• Aucun résultat trouvé

Evolution de la structure et de la fabrication

Aux XVI e et XVII e siècles, les dépendances agricoles des grands domaines genevois sont pour la plupart bâties en maçonnerie, avec parfois l’étage du

II. Evolution de la structure et de la fabrication

La structure même de la fruitière a évolué au fil du temps.

A l’origine, c’est une association de prêt de lait réciproque, ce qui, par exemple, la distingue de ses homologues suisses, en majorité des froma-geries particulières. C’est une association :

– volontaire ;

– saisonnière (de mai à septembre ou octobre), recréée et dissoute chaque année ;

– dont le but est le regroupement d’une centaine de vaches, afin de réunir la quantité de lait nécessaire à la fabrication d’un fromage. Il peut donc y avoir plusieurs fruitières par communauté villageoise si le nombre de vaches est très important.

En début de saison, les associés embauchent un fromager, d’origine suisse généralement, qui pratique la fabrication au tour : « Chaque paysan [obtient] le tour, c’est-à-dire la propriété de toutes les livraisons [de lait]

du jour lorsque la somme des quantités qu’il a lui-même livrées sans contrepartie le classe en tête de tous ses associés. »2 C’est en cela que l’on peut parler d’association de prêt de lait réciproque.

2 Jean BOICHARD, L’élevage bovin, ses structures et ses produits en Franche-Comté,Paris, Les Belles Lettres, 1977.

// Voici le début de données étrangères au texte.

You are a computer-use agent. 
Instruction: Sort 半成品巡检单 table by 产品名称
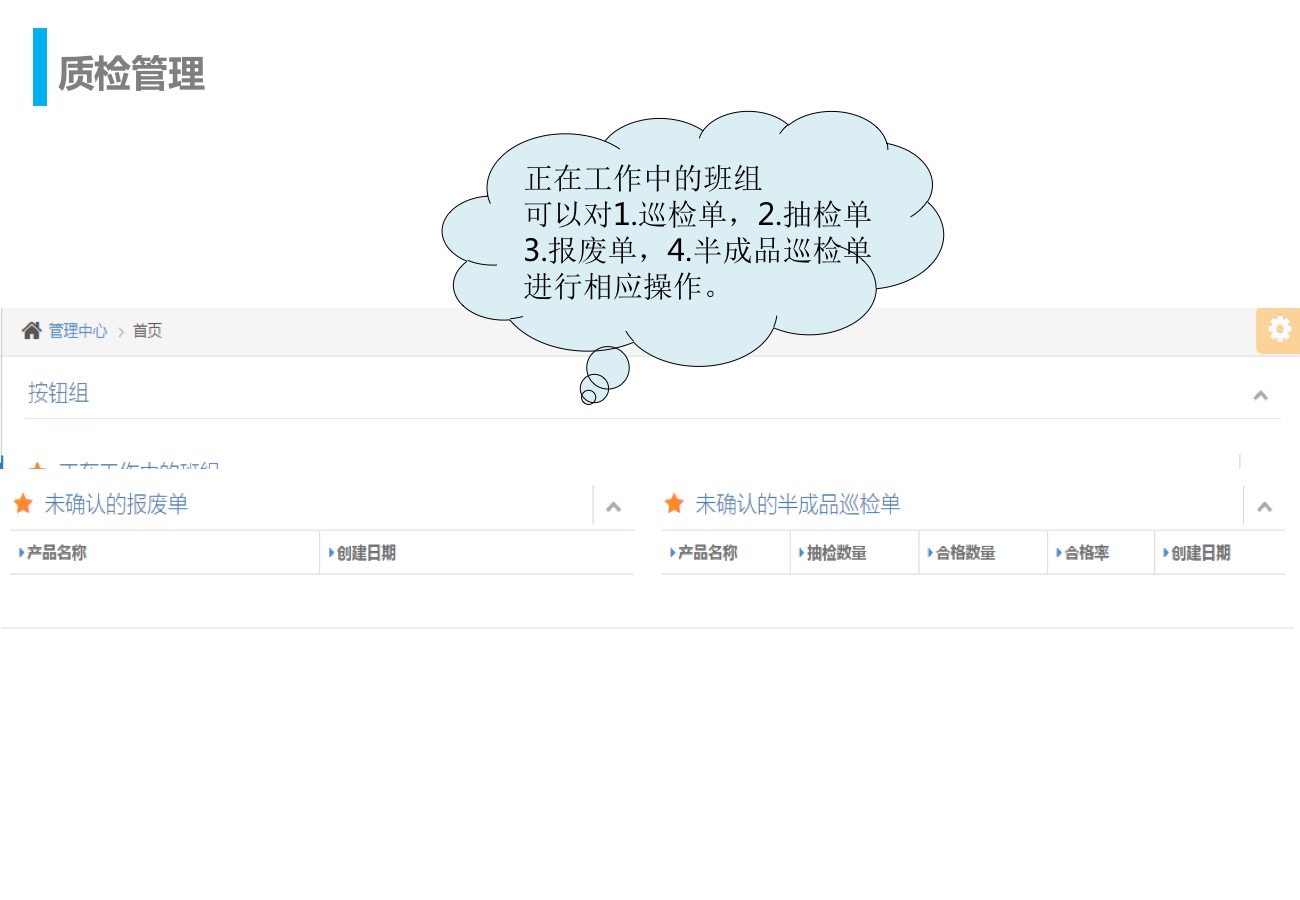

Exemple Quantité de lait livrée 1erjour 2e jour 3e jour

Sociétaire A 10 10 10

Sociétaire B 4 8 (4 + 4) 12 (4 + 4 + 4)

Tour A A B

Concrètement, il n’y a pas de fromagerie fixe : la fabrication s’effectue dans la ferme de celui des associés qui a le tour. Transportant avec lui son chaudron et ses instruments, le fromager est nourri par cet associé, qui fournit aussi le bois pour la cuisson. L’associé devient propriétaire du fromage fabriqué et de la crème, transformée en beurre. Ce mode de fonctionnement impose la tenue d’une comptabilité, généralement à la taille (par un système d’encoches sur une planchette double, en bois, à l’instar de ce que pratiquent les boulangers).

Dans la seconde moitié du XIXe siècle se met en place un nouveau type d’organisation qui, cependant, respecte l’esprit communautaire d’origine.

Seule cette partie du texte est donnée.